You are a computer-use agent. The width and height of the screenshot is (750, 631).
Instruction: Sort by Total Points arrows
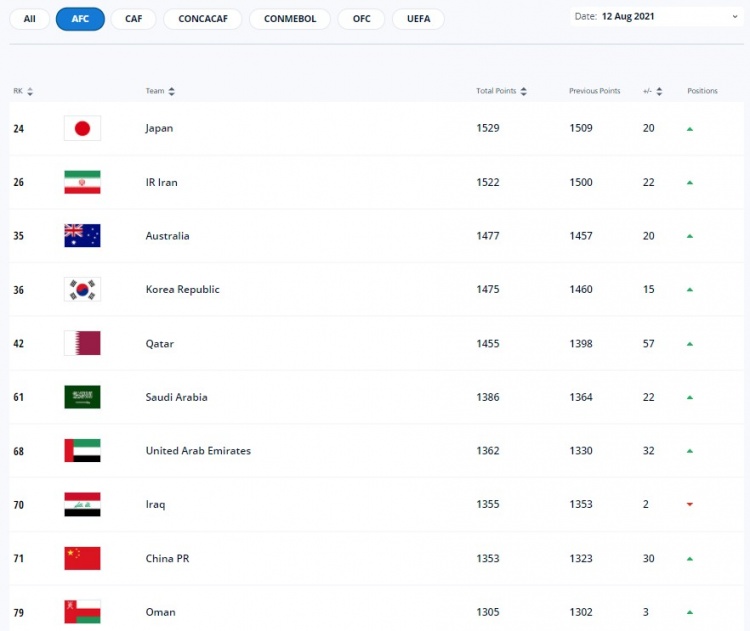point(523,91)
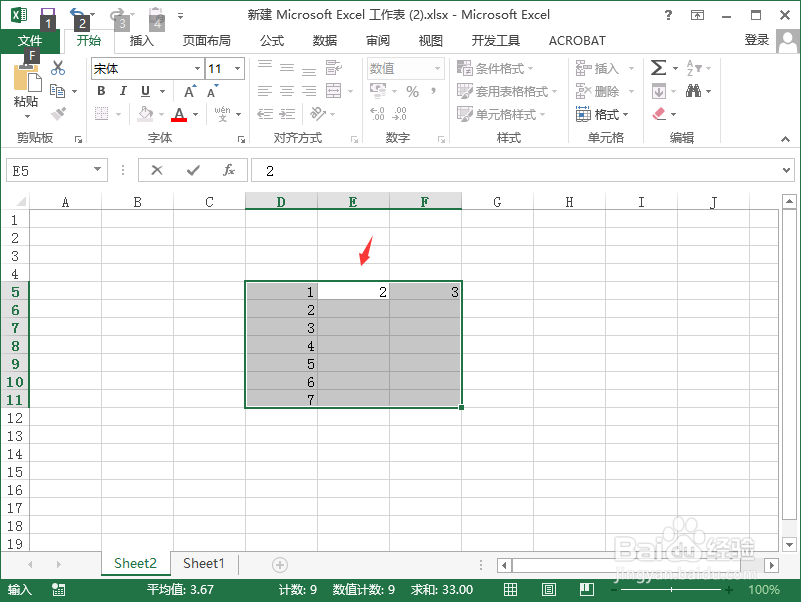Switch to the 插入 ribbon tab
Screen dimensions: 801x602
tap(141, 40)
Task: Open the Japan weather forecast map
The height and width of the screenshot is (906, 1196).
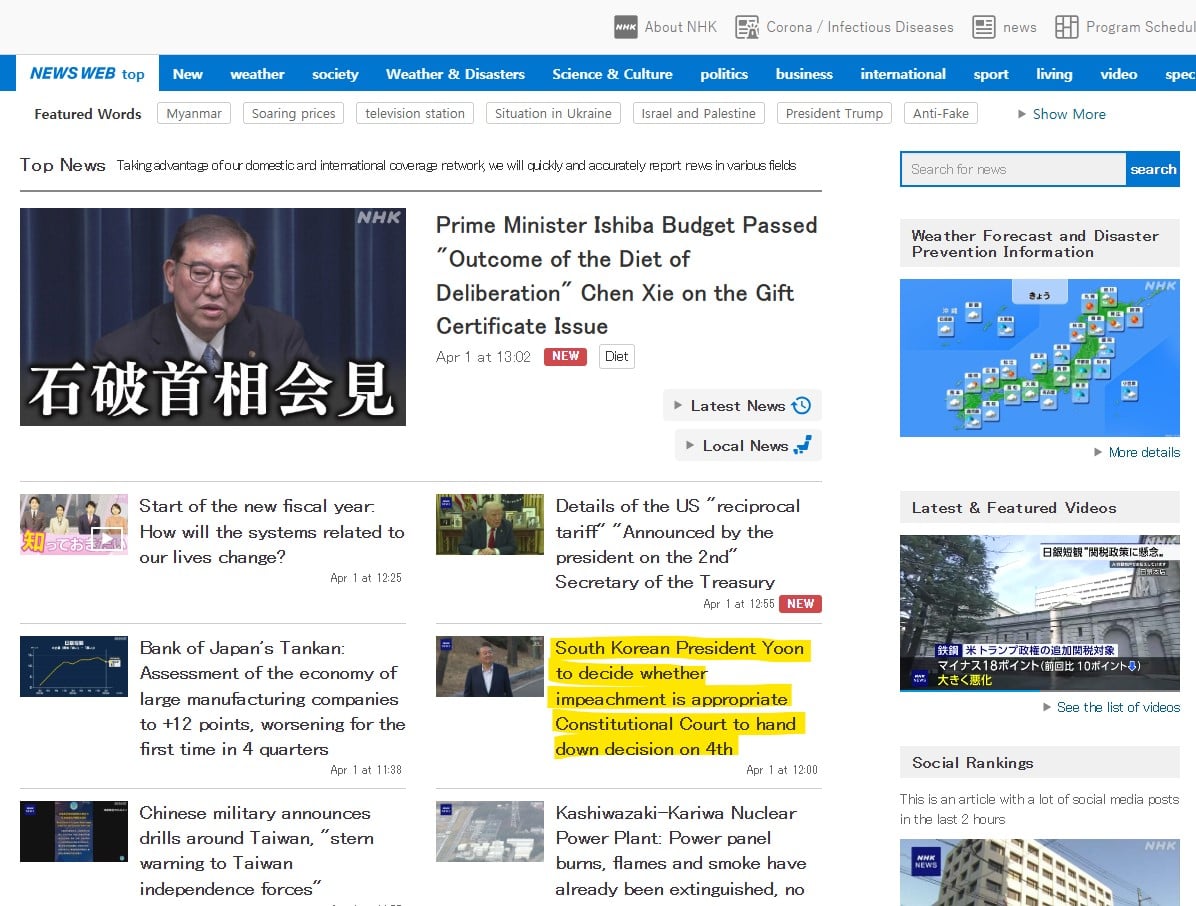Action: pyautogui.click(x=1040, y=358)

◇ ◇ ◇ ◇

▶ [WHAT IS EXPECTED]
Return exactly the lines running from the line with "The height and" through the final line of the listing. Leave the pictures out.

▶ [TASK RESPONSE]
The height and width of the screenshot is (906, 1196).
Action: pyautogui.click(x=1040, y=358)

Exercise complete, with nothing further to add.